Poster | Wednesday, 30 Apr, 10:45–12:30 (CEST), Display time Wednesday, 30 Apr, 08:30–12:30
 
Hall X4, X4.80
EMODnet geology and data harmonisation: Seafloor mapping of the Western Baltic Sea 
Alexander Müller1, Kristine Asch1, Urszula Pączek2, and Dorota Kaulbarsz2
Alexander Müller et al.
  • 1Federal Institute for Geosciences and Natural Resources (BGR), Hannover, Germany (kristine.asch@bgr.de)
  • 2Polish Geological Institute - National Research Institute (PGI), Gdańsk, Poland (dkau@pgi.gov.pl)

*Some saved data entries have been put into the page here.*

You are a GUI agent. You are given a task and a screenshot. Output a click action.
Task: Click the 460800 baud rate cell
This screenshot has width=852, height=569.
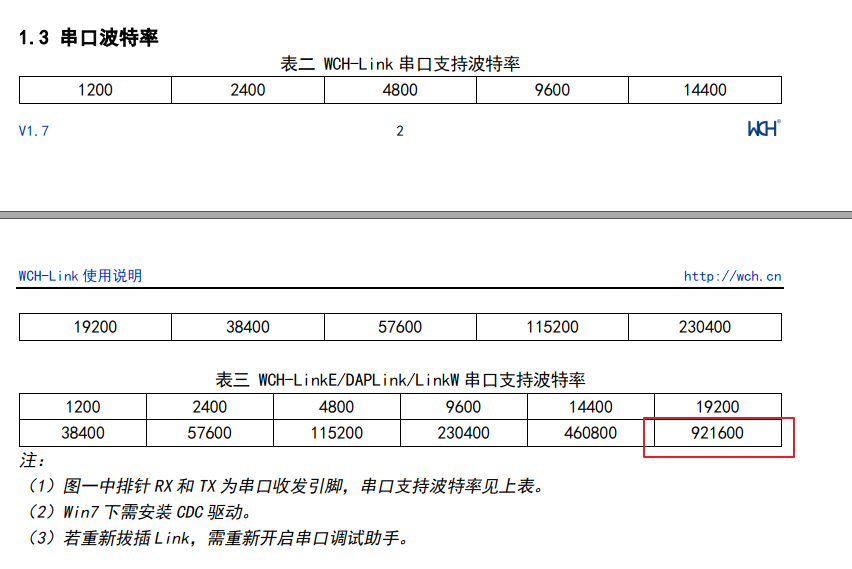(590, 433)
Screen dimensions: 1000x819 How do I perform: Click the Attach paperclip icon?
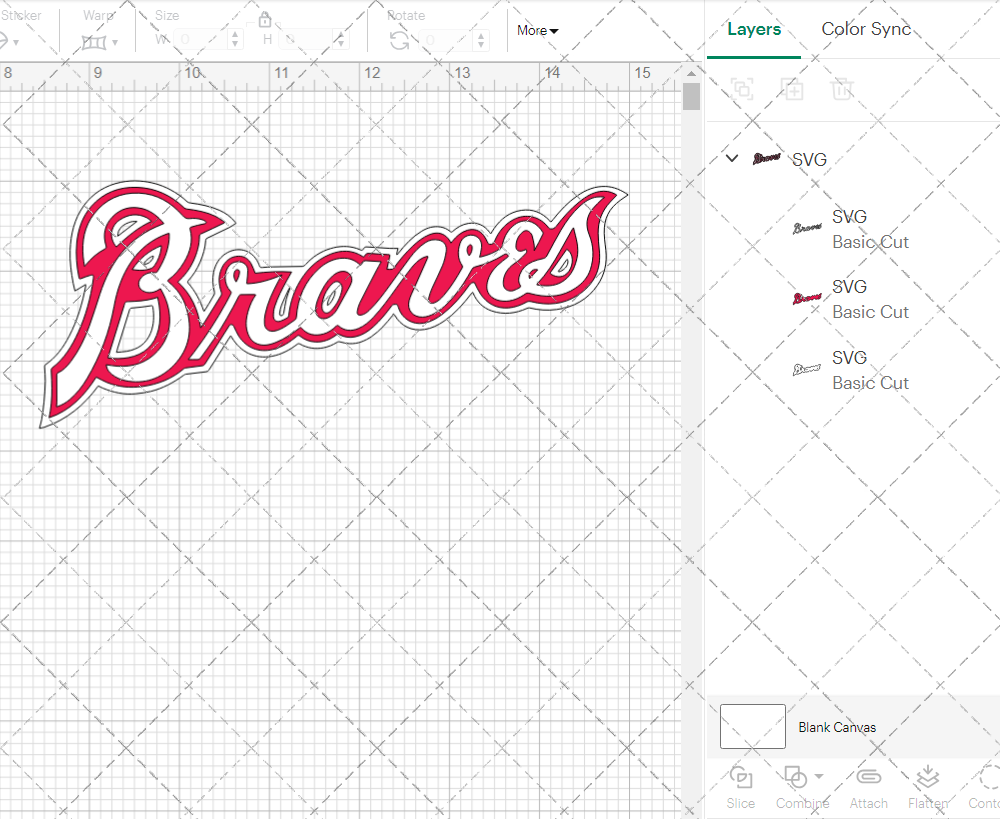[868, 778]
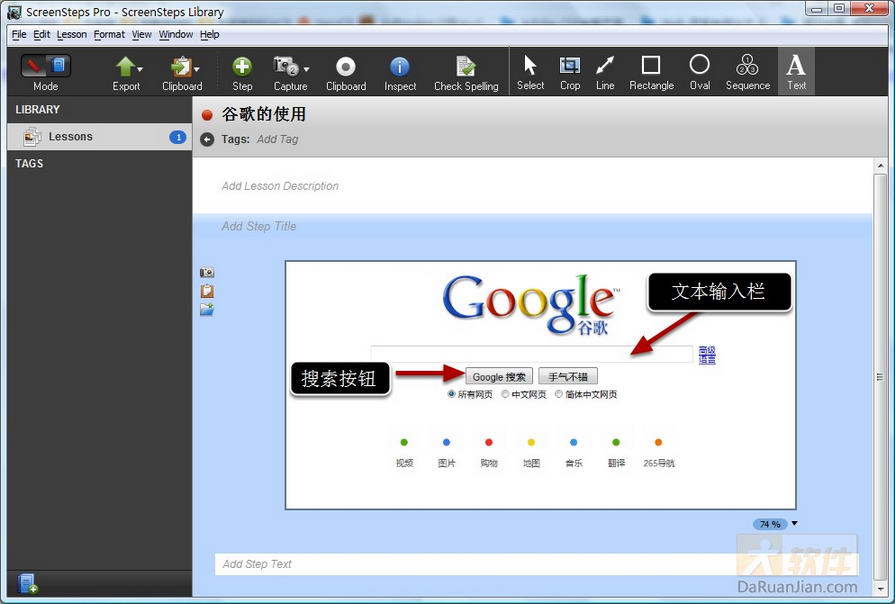This screenshot has height=604, width=895.
Task: Switch Mode toggle to the blue library side
Action: [x=59, y=66]

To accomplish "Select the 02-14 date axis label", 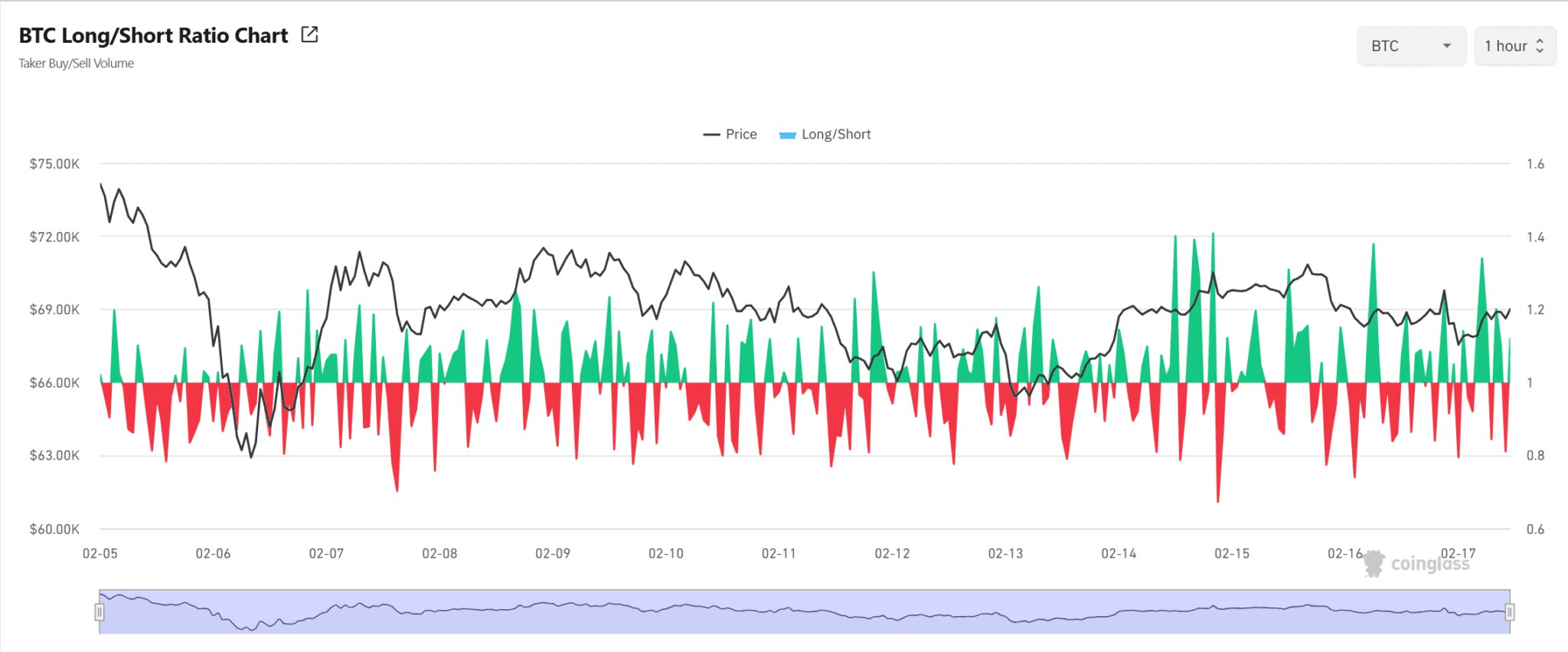I will pos(1119,553).
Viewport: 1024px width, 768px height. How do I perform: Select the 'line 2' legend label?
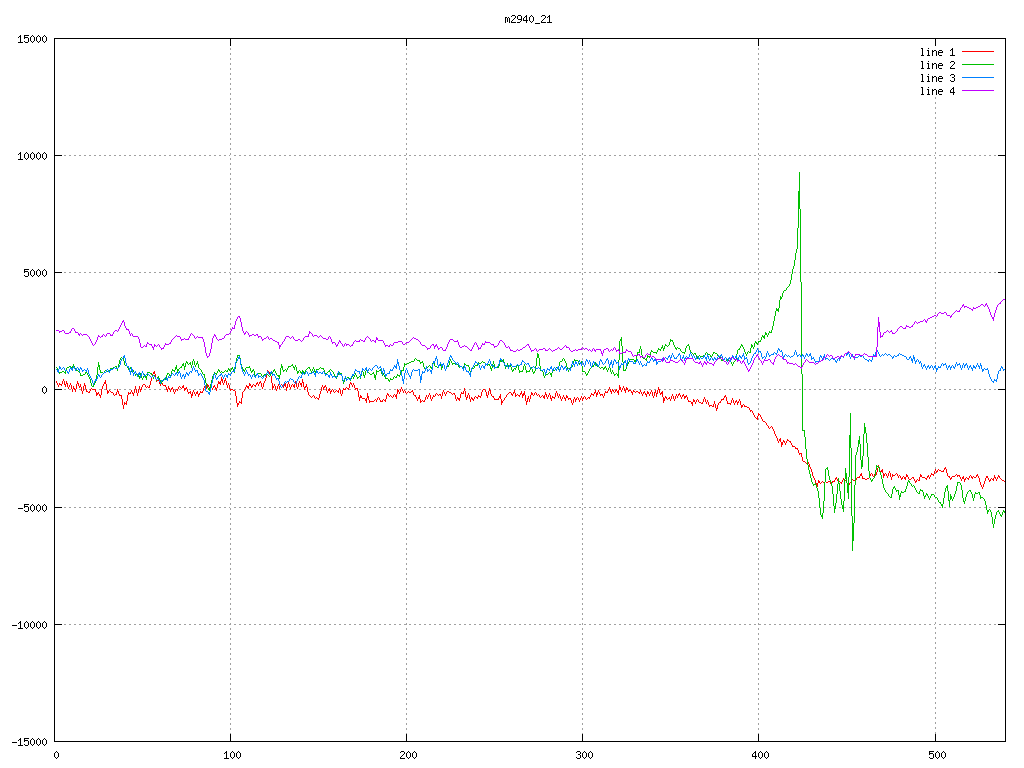tap(937, 65)
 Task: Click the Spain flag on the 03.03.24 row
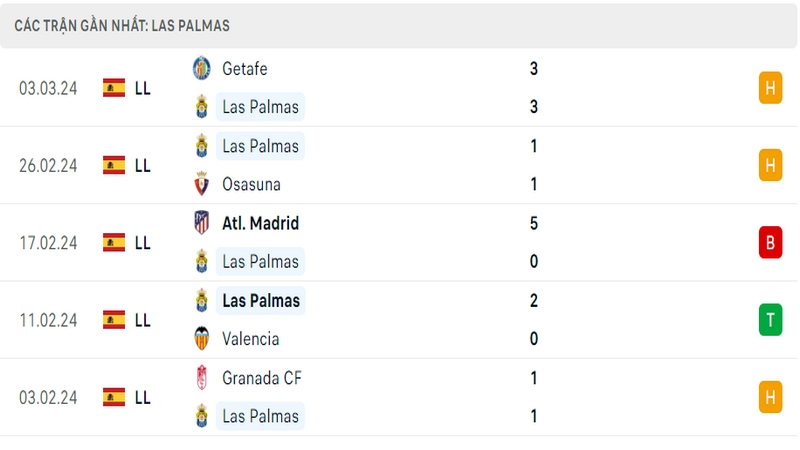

Harmonisation of marine geological data across the EEZ , both semantically and geometrically, is key to understand geological information across national borders. There is a multitude of EEZ boundaries in the European Seas which are partly intense and partly hardly mapped. This presents a considerable challenge.

The European EMODnet geology project is running since the year 2009. One of the aims is to provide geological data of the European Seas, harmonized as far as possible and available according to FAIR data principles.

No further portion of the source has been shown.